*Exercise brief*: The entries below are to be repeated exactly, with the pictures left out.

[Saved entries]
* * * * * * *
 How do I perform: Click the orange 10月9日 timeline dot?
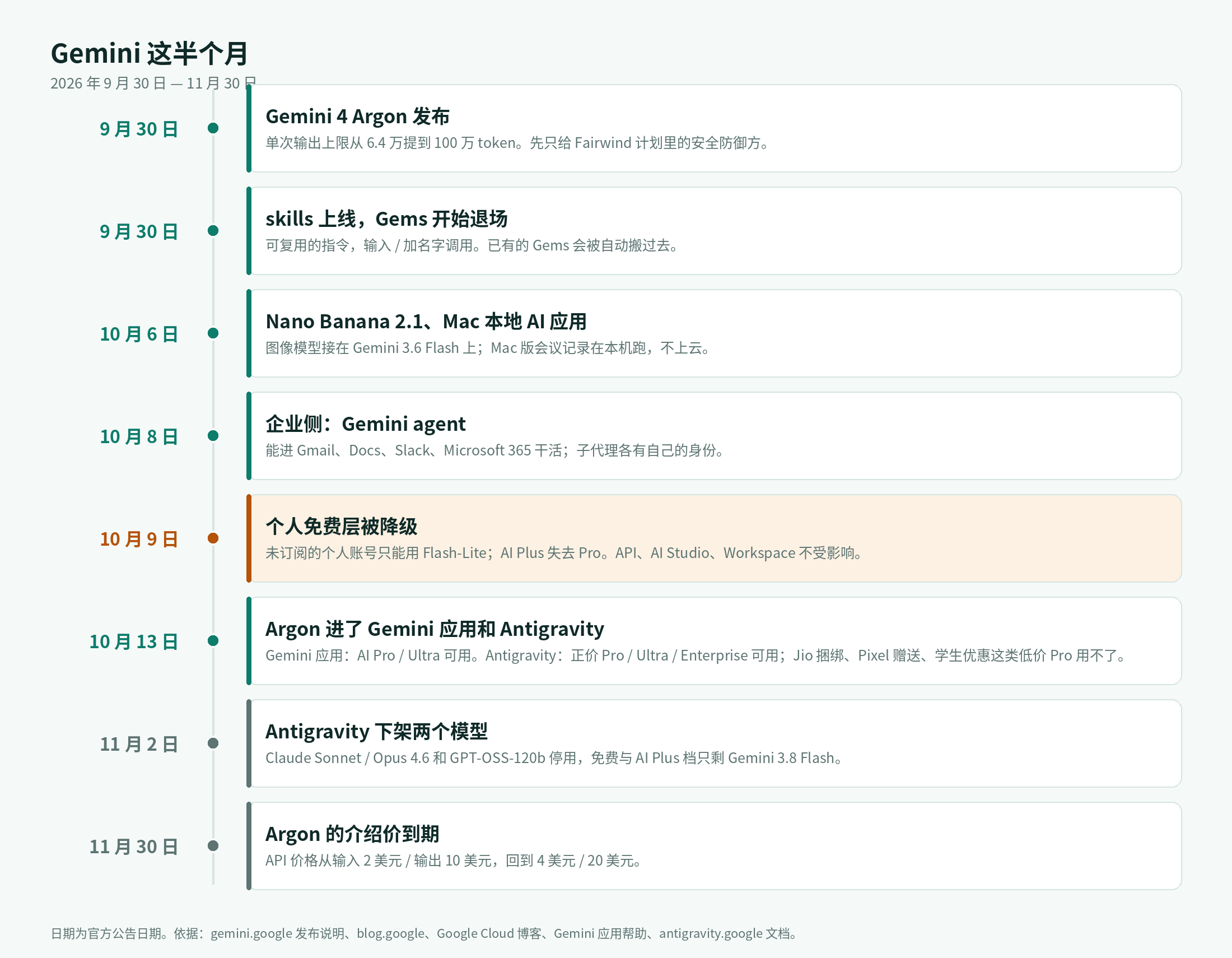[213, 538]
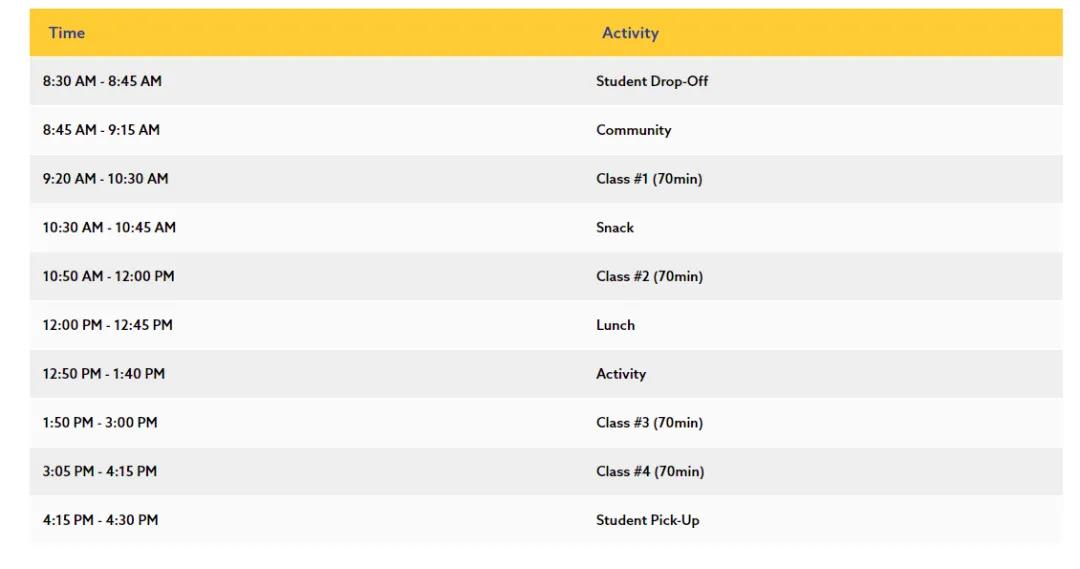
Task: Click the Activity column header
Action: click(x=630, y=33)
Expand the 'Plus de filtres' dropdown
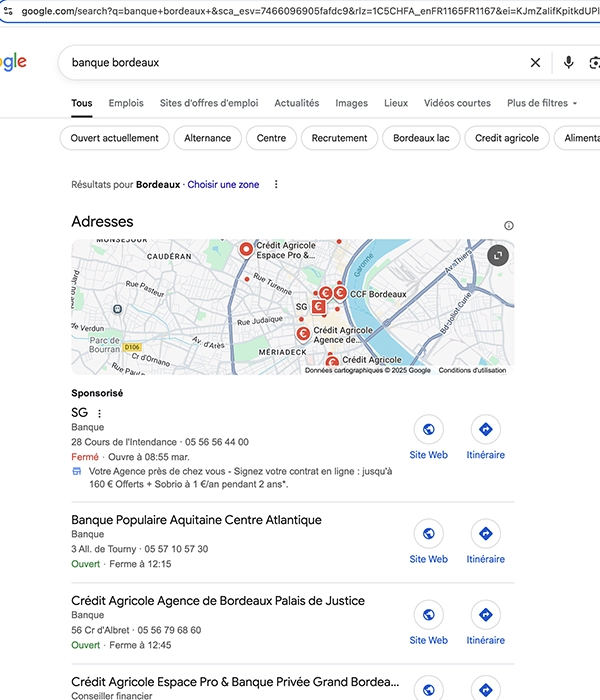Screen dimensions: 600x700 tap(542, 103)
* * * * * * *
*Response to this task*:
 How do I perform: Click the orange 10月9日 timeline dot?
[213, 538]
Task: Click the Activity column header
Action: click(x=630, y=33)
Expand the 'Plus de filtres' dropdown
Screen dimensions: 600x700 tap(542, 103)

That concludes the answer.